Sonograms were not routine when I was a young mother and I did not know the sex of my children before they were born. Although I dearly loved my rambunctious 3-year-old boy, I wanted my second child to be a girl so much that I requested only frilly girl things for my baby shower, as if getting little girl dresses assured me of a daughter.
Silly as that logic was, it worked.
My little girl could not have been more different than her brother. Where Andy was gregarious and loud, Rachel was quiet and reflective. Andy couldn’t wait to try new things while Rachel insisted on taking beginner tumbling three sessions in a row.
Andy went to bed without prompting and was up early, even as a teenager, to get started on a day of pre-planned activities. Rachel stayed up past her bedtime most nights finishing a book or listening to a Harry Potter tape for what seemed like the hundredth time. She never woke before 10 a.m. without a fight, and still doesn’t.
When Rachel was an infant, I imagined a mother-daughter relationship where I would extol my wisdom on her so that she could avoid the mistakes I had made during my 37-year head start on life.
But I was wrong about who would be teaching whom.

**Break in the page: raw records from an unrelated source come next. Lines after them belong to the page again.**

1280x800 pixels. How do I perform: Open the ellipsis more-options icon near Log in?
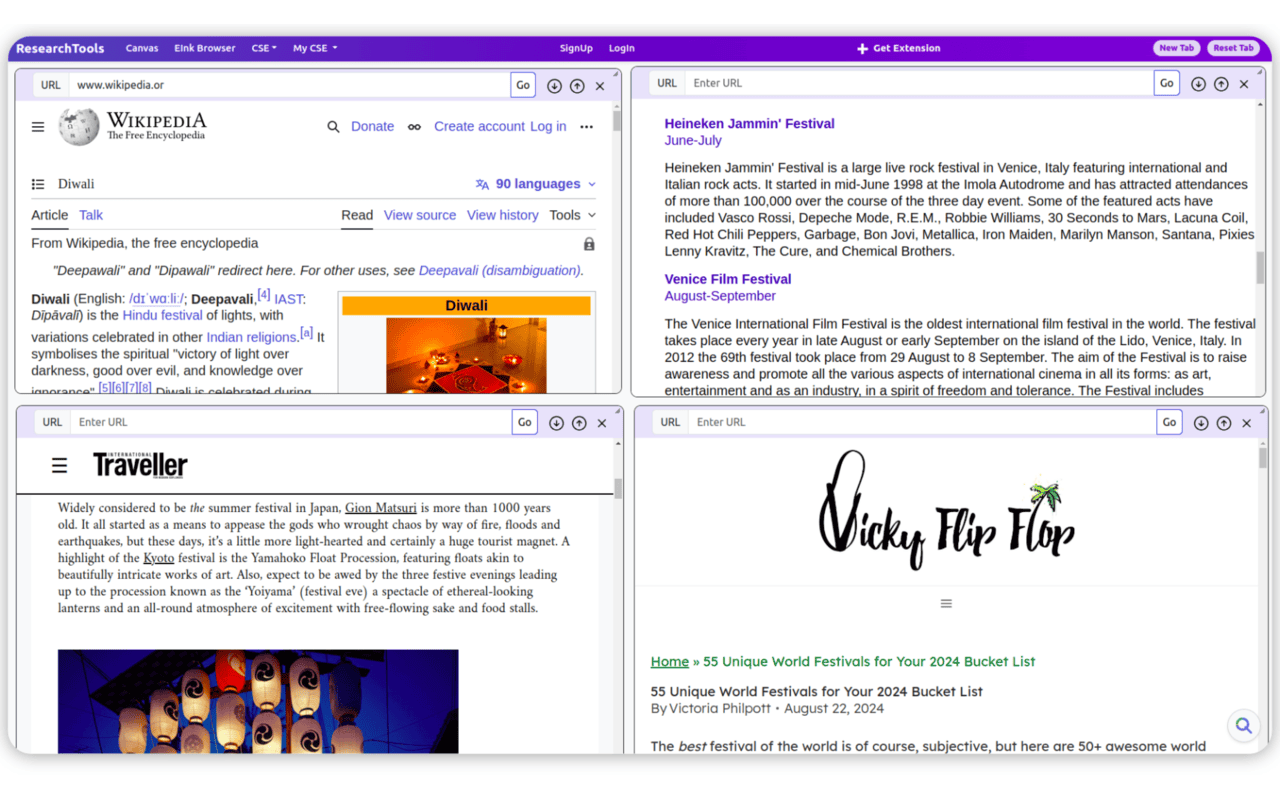coord(586,127)
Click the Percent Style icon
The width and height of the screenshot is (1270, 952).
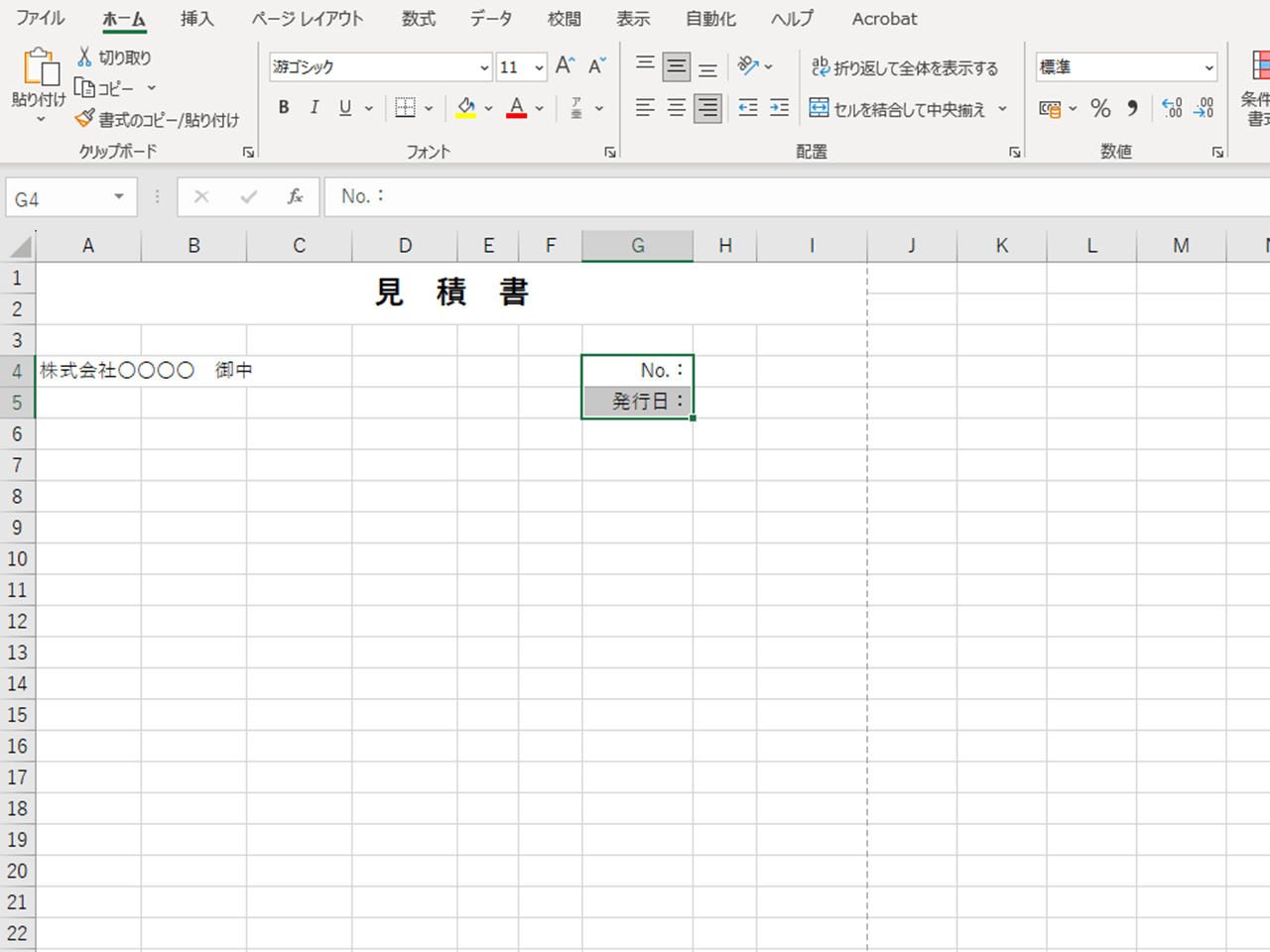pyautogui.click(x=1100, y=108)
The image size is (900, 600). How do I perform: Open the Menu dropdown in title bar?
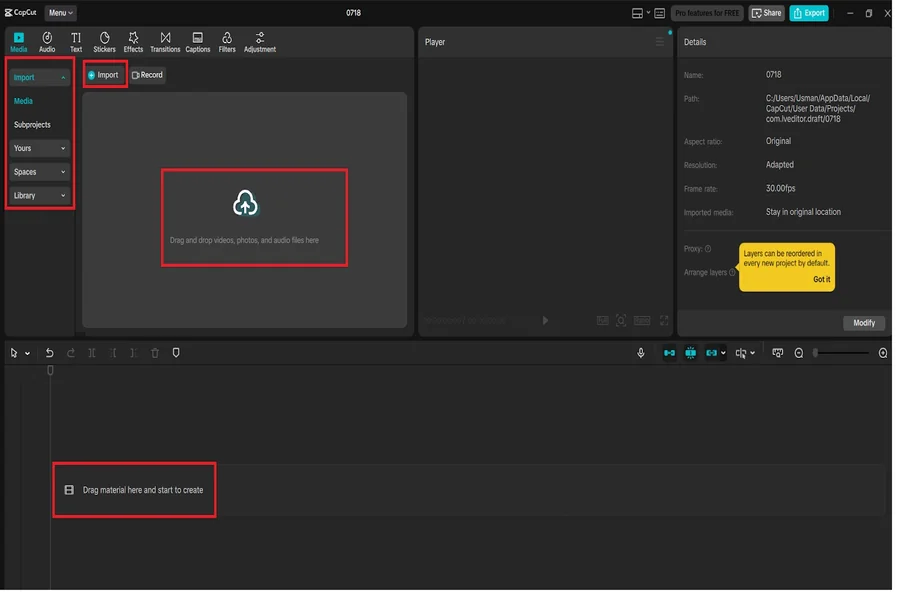click(60, 13)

As most parents come to know, we learn more from our kids than they from us.
To those of you who are mothers of both sons and daughters, you will understand when I say the connection I have with my daughter is different than that with my son. I love both my children unconditionally with a depth that every parent feels. But there is an added dimension in the relationship I have with Rachel because we are both women.
Being women greatly affects how we perceive the world. And it is a dimension that will continue to grow closer as Rachel graduates from college, begins a career, gets married and becomes a mother herself.
In her 18 years Rachel has shaped who I have become as much as I have shaped her.
I can’t wait to see what the next 18 years holds as Rachel and I continue on our paths that will forever intersect as mother and daughter.